[Stored data entries]
※

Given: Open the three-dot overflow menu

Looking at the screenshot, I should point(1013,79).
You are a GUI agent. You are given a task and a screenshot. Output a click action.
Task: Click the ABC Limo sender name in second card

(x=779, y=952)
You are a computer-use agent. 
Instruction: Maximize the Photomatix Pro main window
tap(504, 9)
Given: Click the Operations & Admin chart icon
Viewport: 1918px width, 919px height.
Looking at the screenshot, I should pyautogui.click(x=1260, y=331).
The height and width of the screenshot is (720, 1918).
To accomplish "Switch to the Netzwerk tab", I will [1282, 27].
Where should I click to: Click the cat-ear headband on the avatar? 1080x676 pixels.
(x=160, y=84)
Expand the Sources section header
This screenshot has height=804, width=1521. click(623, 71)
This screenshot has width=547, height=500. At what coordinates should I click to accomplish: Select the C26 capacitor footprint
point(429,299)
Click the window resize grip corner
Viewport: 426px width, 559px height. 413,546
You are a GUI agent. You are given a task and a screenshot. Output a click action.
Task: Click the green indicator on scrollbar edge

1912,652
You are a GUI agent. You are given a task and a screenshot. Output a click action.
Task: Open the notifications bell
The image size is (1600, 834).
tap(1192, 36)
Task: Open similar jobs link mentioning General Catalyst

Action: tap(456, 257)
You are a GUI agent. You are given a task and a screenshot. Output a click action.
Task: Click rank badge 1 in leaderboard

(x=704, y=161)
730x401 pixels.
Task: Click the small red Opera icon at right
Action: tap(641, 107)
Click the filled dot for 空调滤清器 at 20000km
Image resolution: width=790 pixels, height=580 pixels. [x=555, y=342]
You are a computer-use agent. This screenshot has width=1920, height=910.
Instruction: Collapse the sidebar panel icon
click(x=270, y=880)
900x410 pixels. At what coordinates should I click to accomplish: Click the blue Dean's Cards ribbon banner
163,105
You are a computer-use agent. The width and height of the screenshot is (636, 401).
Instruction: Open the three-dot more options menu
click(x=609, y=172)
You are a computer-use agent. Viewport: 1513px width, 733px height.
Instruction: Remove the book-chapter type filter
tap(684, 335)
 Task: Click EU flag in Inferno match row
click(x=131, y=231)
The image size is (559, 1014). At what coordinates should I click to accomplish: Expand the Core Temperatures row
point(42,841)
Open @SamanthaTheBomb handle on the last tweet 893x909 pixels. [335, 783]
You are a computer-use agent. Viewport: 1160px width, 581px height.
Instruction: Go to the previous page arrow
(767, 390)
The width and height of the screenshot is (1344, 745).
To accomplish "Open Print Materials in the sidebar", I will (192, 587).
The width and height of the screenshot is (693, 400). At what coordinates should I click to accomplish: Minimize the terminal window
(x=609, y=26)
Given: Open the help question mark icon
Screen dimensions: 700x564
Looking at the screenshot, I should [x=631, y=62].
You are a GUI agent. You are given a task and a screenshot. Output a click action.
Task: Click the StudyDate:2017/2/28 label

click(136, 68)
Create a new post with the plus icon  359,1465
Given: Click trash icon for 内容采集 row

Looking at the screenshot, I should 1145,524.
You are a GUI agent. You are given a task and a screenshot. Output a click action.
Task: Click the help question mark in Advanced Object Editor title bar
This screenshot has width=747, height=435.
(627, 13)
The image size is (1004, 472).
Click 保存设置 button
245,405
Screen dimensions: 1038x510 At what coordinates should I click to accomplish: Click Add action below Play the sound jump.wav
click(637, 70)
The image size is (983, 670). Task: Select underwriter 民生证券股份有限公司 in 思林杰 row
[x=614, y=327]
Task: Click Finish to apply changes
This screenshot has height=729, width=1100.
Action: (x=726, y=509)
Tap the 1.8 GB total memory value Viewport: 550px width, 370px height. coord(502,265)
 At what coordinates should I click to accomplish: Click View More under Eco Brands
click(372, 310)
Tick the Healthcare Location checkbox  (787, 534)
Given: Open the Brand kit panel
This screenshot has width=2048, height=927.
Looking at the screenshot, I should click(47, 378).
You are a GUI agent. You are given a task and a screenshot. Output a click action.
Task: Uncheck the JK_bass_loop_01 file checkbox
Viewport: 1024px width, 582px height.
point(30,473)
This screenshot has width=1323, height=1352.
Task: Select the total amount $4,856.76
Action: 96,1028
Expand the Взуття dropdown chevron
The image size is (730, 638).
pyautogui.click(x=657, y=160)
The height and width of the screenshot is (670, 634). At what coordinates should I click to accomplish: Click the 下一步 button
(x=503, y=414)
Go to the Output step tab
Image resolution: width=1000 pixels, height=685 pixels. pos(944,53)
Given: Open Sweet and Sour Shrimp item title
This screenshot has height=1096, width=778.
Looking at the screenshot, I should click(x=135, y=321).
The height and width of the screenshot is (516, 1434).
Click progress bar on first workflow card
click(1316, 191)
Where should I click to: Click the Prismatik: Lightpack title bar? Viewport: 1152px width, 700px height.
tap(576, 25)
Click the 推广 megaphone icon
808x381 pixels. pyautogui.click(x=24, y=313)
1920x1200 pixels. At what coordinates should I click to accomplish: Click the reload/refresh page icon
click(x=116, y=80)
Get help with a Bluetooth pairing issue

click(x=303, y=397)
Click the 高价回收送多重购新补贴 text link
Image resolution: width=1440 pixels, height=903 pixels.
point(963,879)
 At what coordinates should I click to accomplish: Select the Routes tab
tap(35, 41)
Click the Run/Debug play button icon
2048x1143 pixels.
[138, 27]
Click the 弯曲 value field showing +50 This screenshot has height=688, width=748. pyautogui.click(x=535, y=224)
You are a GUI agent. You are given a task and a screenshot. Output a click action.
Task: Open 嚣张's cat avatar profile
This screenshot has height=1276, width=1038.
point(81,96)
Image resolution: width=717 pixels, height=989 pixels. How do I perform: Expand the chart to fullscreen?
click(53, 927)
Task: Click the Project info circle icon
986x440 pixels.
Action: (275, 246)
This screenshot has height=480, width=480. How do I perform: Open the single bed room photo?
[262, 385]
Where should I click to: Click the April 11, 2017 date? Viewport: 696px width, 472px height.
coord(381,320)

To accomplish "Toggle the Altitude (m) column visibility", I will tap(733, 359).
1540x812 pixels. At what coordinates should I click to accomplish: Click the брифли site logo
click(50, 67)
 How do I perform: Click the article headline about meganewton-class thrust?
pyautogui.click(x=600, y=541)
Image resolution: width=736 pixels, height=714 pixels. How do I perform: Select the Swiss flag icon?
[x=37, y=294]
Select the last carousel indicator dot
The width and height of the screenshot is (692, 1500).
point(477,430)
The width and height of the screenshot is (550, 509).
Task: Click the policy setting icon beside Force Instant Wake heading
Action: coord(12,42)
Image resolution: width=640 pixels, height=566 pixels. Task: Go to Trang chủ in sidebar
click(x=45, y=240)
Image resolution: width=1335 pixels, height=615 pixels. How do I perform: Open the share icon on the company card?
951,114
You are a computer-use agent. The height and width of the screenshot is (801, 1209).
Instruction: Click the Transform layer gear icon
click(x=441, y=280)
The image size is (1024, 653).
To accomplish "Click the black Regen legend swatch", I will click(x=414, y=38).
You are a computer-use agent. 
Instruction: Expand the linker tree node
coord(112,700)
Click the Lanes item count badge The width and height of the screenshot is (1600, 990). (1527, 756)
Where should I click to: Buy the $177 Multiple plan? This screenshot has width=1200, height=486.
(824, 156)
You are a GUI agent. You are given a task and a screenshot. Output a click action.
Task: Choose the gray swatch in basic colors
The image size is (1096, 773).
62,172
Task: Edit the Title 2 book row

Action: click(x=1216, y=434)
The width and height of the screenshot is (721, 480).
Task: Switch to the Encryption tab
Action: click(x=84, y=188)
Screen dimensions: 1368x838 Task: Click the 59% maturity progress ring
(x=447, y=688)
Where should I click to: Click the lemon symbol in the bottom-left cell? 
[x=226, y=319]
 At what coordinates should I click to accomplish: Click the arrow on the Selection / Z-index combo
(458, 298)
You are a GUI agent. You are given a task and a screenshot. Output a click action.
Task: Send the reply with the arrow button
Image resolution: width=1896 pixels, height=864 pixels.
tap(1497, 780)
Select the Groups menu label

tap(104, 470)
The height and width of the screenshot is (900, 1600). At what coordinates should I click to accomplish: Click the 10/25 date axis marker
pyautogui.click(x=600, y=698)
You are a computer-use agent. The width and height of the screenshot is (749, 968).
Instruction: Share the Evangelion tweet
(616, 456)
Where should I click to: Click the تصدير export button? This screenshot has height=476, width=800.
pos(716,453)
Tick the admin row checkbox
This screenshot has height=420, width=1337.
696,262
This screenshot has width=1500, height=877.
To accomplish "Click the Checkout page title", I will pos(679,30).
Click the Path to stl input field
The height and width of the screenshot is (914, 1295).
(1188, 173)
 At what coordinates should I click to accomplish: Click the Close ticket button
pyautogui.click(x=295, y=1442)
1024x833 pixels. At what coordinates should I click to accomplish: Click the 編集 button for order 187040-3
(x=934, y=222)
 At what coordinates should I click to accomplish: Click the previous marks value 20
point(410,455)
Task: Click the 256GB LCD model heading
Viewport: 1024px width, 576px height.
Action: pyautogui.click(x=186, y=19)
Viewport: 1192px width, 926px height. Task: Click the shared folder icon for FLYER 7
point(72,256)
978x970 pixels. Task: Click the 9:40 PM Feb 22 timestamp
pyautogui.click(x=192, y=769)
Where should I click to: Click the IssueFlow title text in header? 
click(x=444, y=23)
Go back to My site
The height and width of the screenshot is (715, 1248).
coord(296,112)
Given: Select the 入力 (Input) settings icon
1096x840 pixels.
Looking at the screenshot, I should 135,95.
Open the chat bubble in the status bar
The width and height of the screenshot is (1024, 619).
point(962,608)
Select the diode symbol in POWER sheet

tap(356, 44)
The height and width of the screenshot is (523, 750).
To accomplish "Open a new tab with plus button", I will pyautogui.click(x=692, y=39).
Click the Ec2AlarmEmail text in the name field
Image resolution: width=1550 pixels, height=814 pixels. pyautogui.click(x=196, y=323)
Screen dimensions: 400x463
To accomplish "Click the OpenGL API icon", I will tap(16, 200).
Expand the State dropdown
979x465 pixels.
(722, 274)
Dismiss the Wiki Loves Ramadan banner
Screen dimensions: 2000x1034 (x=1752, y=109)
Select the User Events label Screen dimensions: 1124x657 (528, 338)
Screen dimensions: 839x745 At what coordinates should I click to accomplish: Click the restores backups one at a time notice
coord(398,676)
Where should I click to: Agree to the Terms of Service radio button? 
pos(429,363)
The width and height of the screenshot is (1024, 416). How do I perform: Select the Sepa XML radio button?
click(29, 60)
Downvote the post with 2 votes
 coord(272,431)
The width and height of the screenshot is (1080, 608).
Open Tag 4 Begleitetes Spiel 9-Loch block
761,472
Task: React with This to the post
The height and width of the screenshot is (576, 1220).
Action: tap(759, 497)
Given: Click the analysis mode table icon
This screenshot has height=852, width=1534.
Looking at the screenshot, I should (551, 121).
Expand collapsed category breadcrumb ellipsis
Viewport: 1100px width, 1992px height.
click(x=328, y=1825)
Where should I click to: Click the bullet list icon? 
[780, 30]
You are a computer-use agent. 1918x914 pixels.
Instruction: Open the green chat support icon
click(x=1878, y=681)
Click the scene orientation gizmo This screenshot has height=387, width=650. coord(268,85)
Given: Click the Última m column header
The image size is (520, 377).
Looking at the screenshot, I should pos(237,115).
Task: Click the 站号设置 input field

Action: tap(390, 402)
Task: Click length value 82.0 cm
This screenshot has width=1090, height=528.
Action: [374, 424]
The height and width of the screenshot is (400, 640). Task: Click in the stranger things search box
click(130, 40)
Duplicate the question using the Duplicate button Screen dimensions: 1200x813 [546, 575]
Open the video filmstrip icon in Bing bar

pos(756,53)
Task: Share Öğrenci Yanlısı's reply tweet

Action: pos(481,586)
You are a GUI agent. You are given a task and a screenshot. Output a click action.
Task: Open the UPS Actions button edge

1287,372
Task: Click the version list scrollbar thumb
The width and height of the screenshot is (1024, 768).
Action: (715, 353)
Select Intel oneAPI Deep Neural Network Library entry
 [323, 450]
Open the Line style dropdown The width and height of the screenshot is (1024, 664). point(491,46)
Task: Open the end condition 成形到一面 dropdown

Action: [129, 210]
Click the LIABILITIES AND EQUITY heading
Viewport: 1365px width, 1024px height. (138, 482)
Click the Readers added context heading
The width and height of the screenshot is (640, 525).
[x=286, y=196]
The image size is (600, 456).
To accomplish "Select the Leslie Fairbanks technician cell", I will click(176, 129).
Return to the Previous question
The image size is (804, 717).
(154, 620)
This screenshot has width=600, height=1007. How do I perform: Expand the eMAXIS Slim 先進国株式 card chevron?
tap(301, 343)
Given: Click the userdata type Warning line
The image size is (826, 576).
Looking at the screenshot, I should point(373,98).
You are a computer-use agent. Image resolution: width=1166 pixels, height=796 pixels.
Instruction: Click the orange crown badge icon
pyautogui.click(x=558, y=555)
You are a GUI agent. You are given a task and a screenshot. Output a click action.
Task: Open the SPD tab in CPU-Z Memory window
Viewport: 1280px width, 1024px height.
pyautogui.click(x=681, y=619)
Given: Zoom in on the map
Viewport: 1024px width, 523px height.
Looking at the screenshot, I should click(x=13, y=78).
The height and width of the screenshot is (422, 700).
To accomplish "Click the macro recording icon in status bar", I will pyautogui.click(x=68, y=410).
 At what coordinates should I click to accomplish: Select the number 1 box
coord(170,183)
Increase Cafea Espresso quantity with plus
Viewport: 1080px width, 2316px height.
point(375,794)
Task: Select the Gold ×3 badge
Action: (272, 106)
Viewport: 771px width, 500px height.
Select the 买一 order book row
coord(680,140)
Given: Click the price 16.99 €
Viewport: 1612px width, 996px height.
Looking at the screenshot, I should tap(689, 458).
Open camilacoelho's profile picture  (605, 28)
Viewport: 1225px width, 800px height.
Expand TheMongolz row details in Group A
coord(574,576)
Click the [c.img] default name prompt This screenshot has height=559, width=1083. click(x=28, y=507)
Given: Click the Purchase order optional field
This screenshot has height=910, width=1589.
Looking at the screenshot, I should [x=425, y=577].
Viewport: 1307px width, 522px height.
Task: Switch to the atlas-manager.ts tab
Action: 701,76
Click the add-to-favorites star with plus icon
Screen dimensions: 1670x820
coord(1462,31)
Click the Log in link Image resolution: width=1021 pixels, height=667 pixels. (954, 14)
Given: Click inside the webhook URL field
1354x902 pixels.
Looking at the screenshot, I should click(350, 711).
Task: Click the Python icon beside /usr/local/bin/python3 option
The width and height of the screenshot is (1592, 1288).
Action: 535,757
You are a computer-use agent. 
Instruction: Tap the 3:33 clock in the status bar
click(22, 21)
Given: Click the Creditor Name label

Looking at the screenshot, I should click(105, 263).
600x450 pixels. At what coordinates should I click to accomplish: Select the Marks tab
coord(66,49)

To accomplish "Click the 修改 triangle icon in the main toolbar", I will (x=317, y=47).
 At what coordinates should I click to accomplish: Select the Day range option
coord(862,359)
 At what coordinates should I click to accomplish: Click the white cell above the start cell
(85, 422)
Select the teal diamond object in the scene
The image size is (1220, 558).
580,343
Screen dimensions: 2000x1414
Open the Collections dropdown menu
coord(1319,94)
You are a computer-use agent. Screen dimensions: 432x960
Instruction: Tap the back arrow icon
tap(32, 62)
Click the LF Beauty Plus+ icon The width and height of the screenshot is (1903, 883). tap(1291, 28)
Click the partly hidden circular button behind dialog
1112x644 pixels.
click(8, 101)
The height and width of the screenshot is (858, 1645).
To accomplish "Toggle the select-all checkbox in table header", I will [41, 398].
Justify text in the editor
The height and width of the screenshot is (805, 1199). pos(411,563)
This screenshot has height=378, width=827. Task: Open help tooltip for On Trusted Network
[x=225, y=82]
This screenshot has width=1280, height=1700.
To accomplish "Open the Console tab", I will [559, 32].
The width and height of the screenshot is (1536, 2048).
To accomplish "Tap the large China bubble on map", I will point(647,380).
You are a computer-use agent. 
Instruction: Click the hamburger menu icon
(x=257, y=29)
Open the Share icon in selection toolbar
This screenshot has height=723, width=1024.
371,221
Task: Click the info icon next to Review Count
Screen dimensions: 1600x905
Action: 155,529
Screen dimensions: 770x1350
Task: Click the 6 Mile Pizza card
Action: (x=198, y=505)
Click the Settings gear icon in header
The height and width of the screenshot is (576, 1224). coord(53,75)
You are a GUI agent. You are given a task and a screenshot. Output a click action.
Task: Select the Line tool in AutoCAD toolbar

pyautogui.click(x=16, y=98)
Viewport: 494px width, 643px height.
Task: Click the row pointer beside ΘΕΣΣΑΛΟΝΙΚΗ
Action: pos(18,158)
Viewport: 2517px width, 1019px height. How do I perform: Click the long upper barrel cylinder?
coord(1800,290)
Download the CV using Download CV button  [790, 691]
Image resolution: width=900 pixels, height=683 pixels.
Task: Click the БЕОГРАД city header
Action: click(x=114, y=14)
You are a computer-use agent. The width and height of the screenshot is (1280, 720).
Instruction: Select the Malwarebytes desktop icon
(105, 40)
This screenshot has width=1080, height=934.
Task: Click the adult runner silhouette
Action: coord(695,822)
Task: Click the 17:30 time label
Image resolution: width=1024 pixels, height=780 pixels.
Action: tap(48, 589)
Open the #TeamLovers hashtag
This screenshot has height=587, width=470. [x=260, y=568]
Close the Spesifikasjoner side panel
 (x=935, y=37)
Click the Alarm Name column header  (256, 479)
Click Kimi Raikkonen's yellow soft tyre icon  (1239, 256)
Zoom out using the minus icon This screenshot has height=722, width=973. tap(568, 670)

※

INSTRUCTIONS TO FOLLOW
Within the data above, the lines from the one with "is (636, 401)." to the one with "Open @SamanthaTheBomb handle" must be repeated exactly; no other line belongs in the answer.

ANSWER
You are a computer-use agent. The width and height of the screenshot is (636, 401).
Instruction: Open the three-dot more options menu
click(x=609, y=172)
You are a computer-use agent. Viewport: 1513px width, 733px height.
Instruction: Remove the book-chapter type filter
tap(684, 335)
 Task: Click EU flag in Inferno match row
click(x=131, y=231)
The image size is (559, 1014). At what coordinates should I click to accomplish: Expand the Core Temperatures row
point(42,841)
Open @SamanthaTheBomb handle on the last tweet 893x909 pixels. [335, 783]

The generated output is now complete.